YOUR INSTRUCTIONS: From the data below, set down exactly the lines between the one holding "Task: Click the blue verified checkmark badge" and the one holding "The image size is (1080, 451).", inclusive, and no others.

DATA LISTING:
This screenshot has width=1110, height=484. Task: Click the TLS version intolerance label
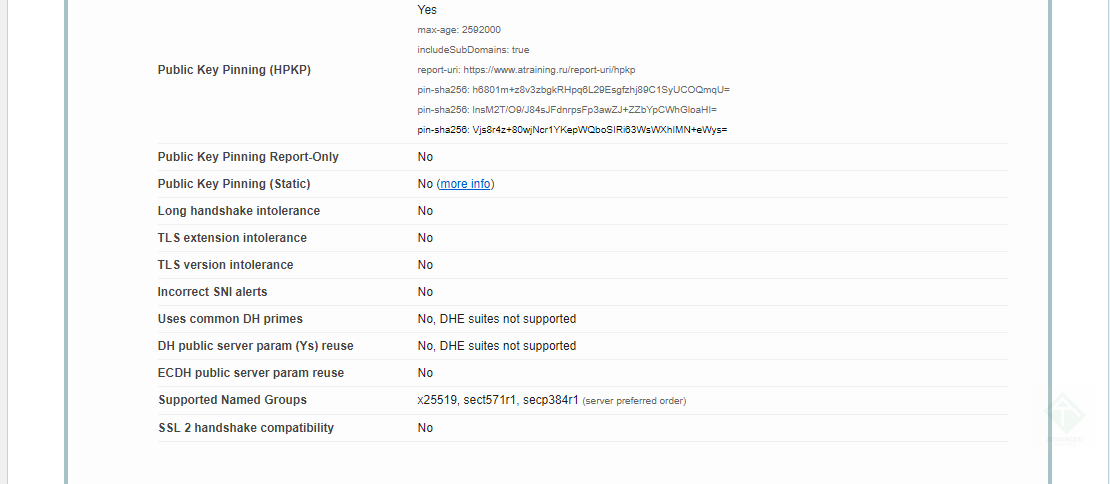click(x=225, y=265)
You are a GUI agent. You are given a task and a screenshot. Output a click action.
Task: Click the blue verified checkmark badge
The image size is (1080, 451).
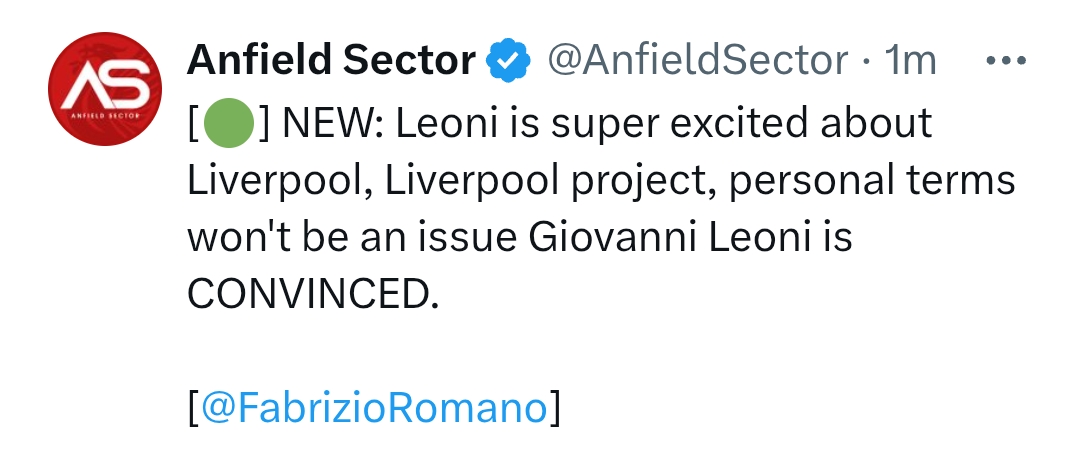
==
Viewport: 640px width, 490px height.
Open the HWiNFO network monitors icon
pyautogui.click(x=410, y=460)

WRITTEN SOLUTION:
Task: Click the blue verified checkmark badge
The image size is (1080, 451).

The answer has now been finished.